→ **EXERCISE SET**
1: Answer these questions using the passage about life in Mexico City.
(a) In which work did George Santayana write the quoted line about remembering the past?
(b) What is the name of Mexico City's bike share program?
(c) How many Chilangos does the passage say live in the mega city?
2: Condense the paragraph of the passage about life in Mexico City that opens with "I am not blind to the challenge" into a shorter version that keeps its main facts.
3: From the passage about life in Mexico City, output the text word for word. Begin at the words "Ecobici, Mexico City’s" and stop after "share the table.".

─── PASSAGE SHOWN

Cineteca Nacional Chapultepec, Mexico City.
As philosopher George Santayana wrote in The Life of Reason, “Those who cannot remember the past are condemned to repeat it.”
I know how privileged I am to spend my sixties in Mexico, a complicated, beautiful country of proud people who, as hard as their lives may be, have the dignity to look one another in the eye on the street and say buenos días and bonita tarde as they go about their day.
Ecobici, Mexico City’s excellent bike share program, is an integral first-last mile piece of CDMX’s Movilidad Integrada. And riding a bike makes me smile.
I am not blind to the challenge that daily life can be for many of my neighbors in México. The lines in the mornings and evenings for the buses and trains and peseros that so many rely on to take them to and from jobs that may be hours from their homes. I know that the delicious lunch I buy in the market that is cheap for me, isn’t, for many of those with whom I share the table.
So many of this mega city’s 22 million Chilangos are themselves migrants from pueblitos and cities plagued by economic hardship or violence or both.

──────
─── AVAILABLE DATA

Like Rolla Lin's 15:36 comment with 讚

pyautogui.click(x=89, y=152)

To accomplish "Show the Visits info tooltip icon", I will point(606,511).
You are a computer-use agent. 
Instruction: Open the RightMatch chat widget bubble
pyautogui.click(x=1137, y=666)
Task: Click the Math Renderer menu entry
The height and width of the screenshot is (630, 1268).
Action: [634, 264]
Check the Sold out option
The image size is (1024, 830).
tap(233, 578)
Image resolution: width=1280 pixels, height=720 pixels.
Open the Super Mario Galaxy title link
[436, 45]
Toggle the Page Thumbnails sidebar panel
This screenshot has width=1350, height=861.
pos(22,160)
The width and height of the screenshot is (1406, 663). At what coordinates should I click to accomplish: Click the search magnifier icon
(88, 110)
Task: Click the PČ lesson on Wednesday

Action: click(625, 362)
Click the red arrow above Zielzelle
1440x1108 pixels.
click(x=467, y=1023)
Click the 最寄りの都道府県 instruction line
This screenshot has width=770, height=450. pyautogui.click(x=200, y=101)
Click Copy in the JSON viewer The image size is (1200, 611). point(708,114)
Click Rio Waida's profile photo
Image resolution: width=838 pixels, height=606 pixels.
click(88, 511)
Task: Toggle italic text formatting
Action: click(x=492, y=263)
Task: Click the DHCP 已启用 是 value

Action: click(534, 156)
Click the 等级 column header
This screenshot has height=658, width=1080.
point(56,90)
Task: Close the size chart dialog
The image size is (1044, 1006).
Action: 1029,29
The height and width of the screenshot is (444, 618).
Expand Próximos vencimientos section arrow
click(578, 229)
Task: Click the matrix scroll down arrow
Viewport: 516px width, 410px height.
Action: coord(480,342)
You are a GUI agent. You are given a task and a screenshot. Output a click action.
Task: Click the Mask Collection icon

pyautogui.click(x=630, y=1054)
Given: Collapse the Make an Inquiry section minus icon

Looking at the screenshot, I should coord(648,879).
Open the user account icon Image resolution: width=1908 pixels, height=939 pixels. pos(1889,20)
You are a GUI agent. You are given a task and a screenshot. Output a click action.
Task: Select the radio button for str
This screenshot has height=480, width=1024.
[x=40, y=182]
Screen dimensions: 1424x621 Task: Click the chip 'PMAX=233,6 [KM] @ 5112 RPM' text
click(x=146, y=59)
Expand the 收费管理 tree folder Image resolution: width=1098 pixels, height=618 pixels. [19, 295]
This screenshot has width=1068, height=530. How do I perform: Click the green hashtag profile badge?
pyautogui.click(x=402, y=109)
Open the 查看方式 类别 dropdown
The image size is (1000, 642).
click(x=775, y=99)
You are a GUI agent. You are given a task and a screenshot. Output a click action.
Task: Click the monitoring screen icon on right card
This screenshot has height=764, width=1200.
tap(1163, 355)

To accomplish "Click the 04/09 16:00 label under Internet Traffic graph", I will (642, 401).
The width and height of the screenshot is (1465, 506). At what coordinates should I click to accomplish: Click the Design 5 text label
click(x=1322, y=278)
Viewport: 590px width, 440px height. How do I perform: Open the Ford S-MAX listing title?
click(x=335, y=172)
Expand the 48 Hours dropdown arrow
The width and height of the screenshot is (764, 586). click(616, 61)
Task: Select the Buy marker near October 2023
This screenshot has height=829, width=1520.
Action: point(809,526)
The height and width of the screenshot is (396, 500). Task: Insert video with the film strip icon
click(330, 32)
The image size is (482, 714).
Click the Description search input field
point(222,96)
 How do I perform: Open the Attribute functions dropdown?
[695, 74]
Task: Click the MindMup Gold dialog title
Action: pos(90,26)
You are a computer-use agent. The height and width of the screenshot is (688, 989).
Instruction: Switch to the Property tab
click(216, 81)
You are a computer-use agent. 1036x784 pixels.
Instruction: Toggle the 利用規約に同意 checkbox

──────

→ **OUTPUTS FOR THE TASKS**
1:
(a) The Life of Reason
(b) Ecobici
(c) 22 million

2: Daily life is hard for many neighbors in México. Long morning and evening lines form for buses, trains and peseros that many people depend on to reach jobs that may be hours from home. A market lunch that is cheap for the writer is not cheap for many who share the table.

3:
Ecobici, Mexico City’s excellent bike share program, is an integral first-last mile piece of CDMX’s Movilidad Integrada. And riding a bike makes me smile.
I am not blind to the challenge that daily life can be for many of my neighbors in México. The lines in the mornings and evenings for the buses and trains and peseros that so many rely on to take them to and from jobs that may be hours from their homes. I know that the delicious lunch I buy in the market that is cheap for me, isn’t, for many of those with whom I share the table.